Extract the line that contains "Tap the back arrow icon" and every line after it to the end of the records below, exactly as written and nothing else.

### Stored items

===============

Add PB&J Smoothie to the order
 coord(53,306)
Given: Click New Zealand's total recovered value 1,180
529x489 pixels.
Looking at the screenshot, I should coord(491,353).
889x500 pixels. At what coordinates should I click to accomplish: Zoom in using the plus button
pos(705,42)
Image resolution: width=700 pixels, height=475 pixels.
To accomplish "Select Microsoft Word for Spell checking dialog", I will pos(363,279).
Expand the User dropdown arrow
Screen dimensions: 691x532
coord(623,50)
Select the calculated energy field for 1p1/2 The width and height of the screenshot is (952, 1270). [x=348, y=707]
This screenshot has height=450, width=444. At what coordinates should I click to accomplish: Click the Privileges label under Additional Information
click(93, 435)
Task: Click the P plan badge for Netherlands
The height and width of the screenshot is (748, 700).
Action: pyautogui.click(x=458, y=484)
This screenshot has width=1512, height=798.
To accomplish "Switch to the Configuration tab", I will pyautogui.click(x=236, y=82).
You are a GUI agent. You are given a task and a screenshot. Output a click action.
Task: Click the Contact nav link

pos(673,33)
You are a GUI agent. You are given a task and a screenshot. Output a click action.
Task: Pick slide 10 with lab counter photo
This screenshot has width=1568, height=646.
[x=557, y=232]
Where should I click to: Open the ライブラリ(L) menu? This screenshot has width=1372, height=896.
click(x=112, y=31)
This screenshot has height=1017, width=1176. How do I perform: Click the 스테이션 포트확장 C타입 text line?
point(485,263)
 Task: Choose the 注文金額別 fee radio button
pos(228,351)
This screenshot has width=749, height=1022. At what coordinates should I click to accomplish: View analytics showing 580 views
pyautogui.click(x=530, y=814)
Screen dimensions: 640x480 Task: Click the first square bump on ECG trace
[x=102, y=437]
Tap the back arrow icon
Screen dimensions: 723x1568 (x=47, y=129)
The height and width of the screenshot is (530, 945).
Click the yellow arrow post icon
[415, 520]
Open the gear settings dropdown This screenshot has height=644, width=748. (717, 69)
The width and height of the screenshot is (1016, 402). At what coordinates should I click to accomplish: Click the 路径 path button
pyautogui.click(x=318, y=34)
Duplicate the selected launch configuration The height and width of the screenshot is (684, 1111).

===============

### RESULT OF THE EXERCISE
Tap the back arrow icon
Screen dimensions: 723x1568 (x=47, y=129)
The height and width of the screenshot is (530, 945).
Click the yellow arrow post icon
[415, 520]
Open the gear settings dropdown This screenshot has height=644, width=748. (717, 69)
The width and height of the screenshot is (1016, 402). At what coordinates should I click to accomplish: Click the 路径 path button
pyautogui.click(x=318, y=34)
Duplicate the selected launch configuration The height and width of the screenshot is (684, 1111).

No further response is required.